Reid J noted that it was ‘grossly unfair to expect a layperson to pay his/her attorney for frivolous, thoughtless and/or mindless processes conducted by his/her attorney’ (para 11). The court deemed the matter of such importance that it was necessary to put measures in place to protect the ‘interests of justice’ by refusing to allow the attorney from charging a client for the drafting and filing of a request for reasons for a judgment where reasons had already been given (paras 11, 13). The rationale of the court was that such an order would motivate attorneys to apply their minds to a judgment handed down (para 13).

Impact on ethical and professional duties

The court recognised two possibilities for the attorney’s request for reasons. The first possibility was that the attorney had intentionally intended to generate additional (but unnecessary) fees for the request for reasons (para 8). The other possibility was that the attorney simply acted out of negligence or carelessness in a so-called ‘knee-jerk’ reaction having either not –

  • properly applied their mind to the matter (para 6);
  • read the written judgment (para 5.1); or
  • inquired from the registrar whether a judgment had been handed down (insofar as there was an order without a judgment) (para 5.2).

The court did not indicate which of these were applicable but rather alluded to the possibility of all of them. Although the court also did not directly reference the Code of Conduct for all Legal Practitioners, Candidate Legal Practitioners and Juristic Entities (GN168 GG42337/29-3-2019) (Code of Conduct), it is useful to note that the Code of Conduct addresses all three of the possibilities the court had highlighted.

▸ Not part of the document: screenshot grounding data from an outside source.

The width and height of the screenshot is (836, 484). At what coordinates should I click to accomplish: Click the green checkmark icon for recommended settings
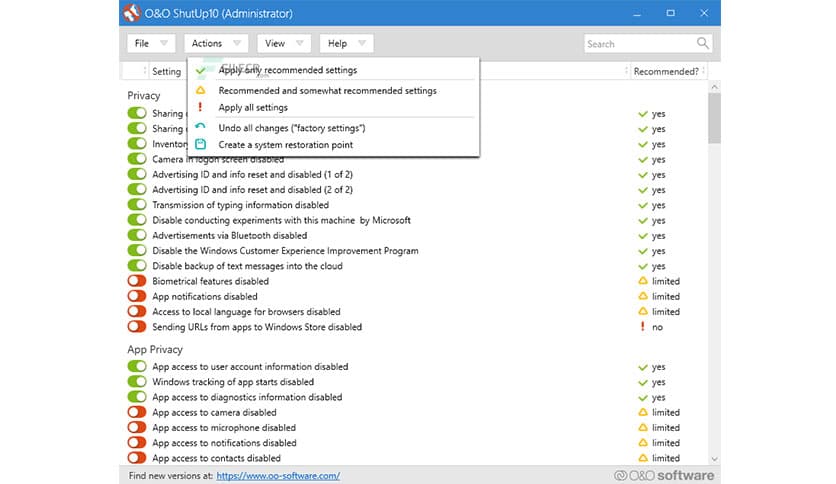coord(200,71)
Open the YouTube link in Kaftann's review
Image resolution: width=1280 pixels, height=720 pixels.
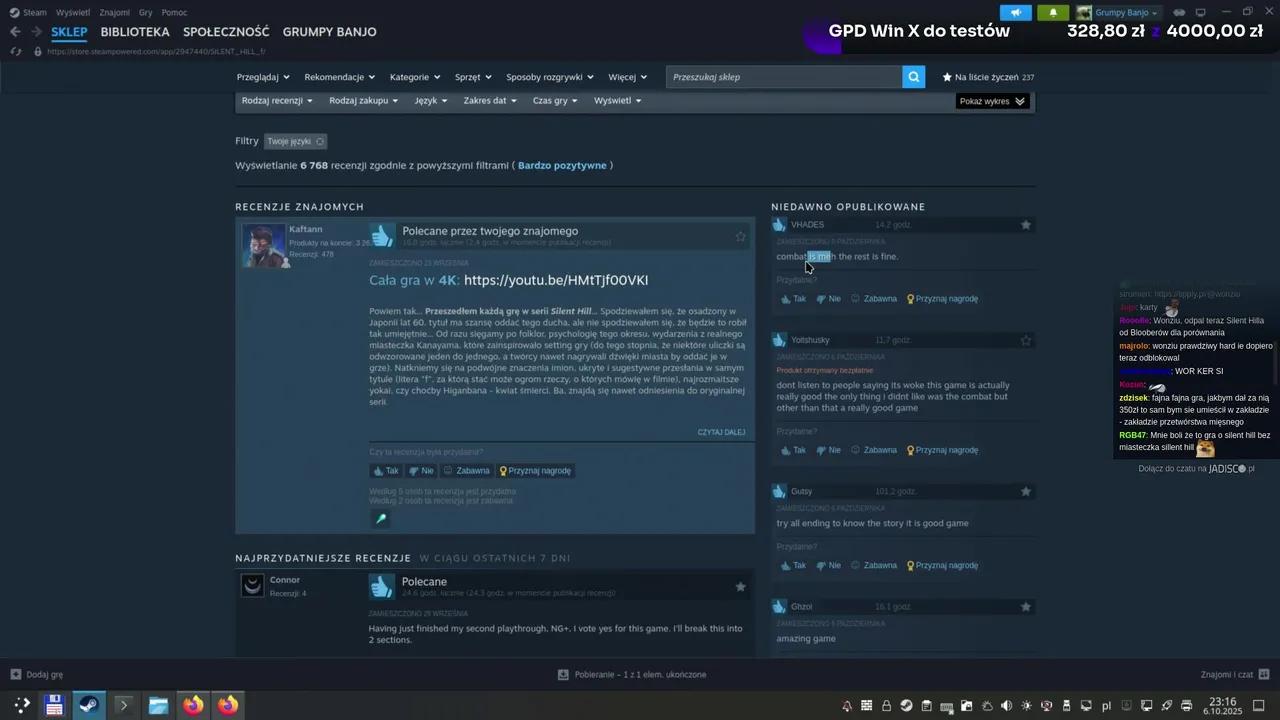(556, 280)
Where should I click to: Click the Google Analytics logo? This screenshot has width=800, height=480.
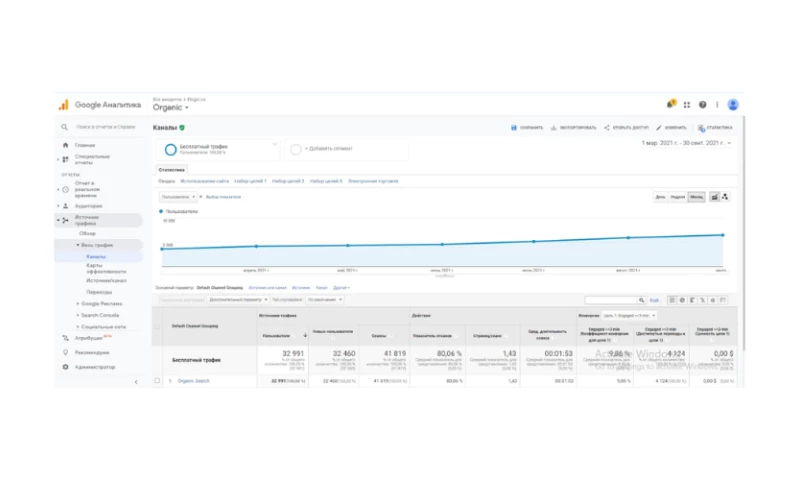63,105
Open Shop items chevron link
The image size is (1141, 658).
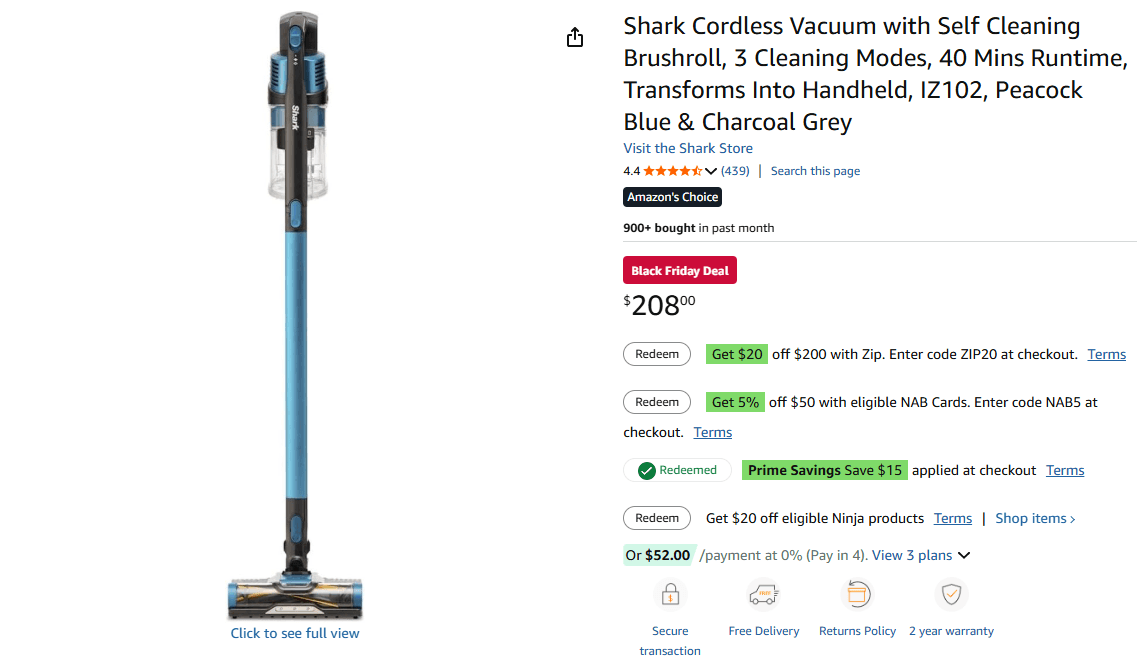(x=1035, y=518)
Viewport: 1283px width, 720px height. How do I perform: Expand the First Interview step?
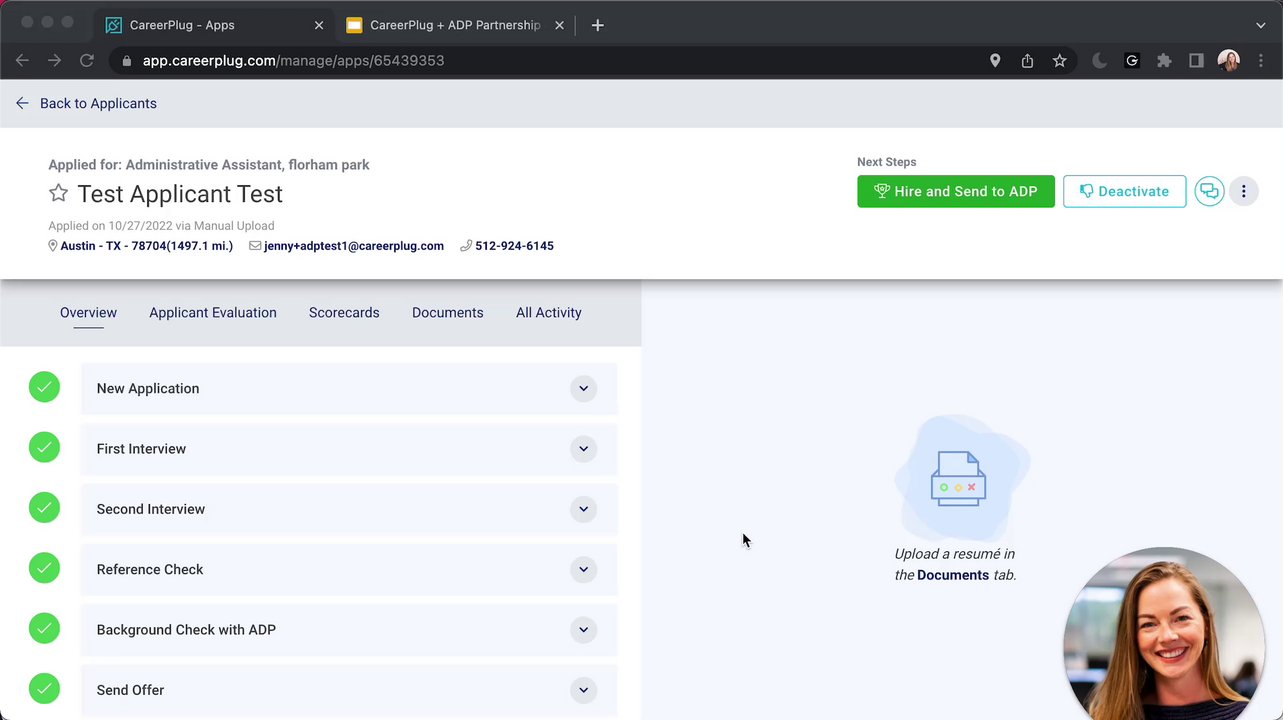(583, 449)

Firstly, r 3.1 of the Code of Conduct requires that an attorney must ‘maintain the highest standards of honesty and integrity’, which addresses any intentional ‘fee-generating schemes’ on the part of an attorney. Insofar as the attorney’s conduct was of a negligent nature, r 3.10 of the Code of Conduct requires an attorney to ‘advise their clients at the earliest possible opportunity on the likely success of such clients’ cases and not generate unnecessary work, nor involve their clients in unnecessary expense’ (my italics). Requesting reasons when a written judgment has already been provided would certainly fall within the ambit of generating unnecessary work. Finally, insofar as an attorney acted out of ignorance or carelessness by not having verified the status of the judgment, r 3.11 of the Code of Conduct requires an attorney to ‘use their best efforts to carry out work in a competent and timely manner and not take on work which they do not reasonably believe they will be able to carry out in that manner’. In all three instances the Code of Conduct provides sufficient guidance so as to avoid the questionable conduct that the Strydom case described.

Concluding thoughts

Although requesting reasons for a judgment may not, at a cursory glance, appear to be a significant ethical or professional issue, it has both direct and indirect consequences on the judiciary (eg, clogging up the system, draining the limited resources of the judiciary and adding to the judiciary’s workload) as well as negatively impacting clients (eg, resulting in paying fees for unnecessary work). The Strydom case highlights the need for an attorney to remain vigilant in their legal practice, even in the smallest of processes – such as requesting reasons for a judgment. A lack of interest (carelessness) or the failure of applying one’s mind to a matter (negligence) is equally problematic to that of acting with intentional intent of generating additional (but unnecessary) fees. Ultimately, the Strydom case serves as a reminder that there are no shortcuts to an ethical and professional legal practice.

Michele van Eck BCom (Law) LLB LLM (UJ) LLD (UP) BTh (SATS) BTh (Hons) (SATS) is an Associate Professor at the School of Law at the University of Witwatersrand.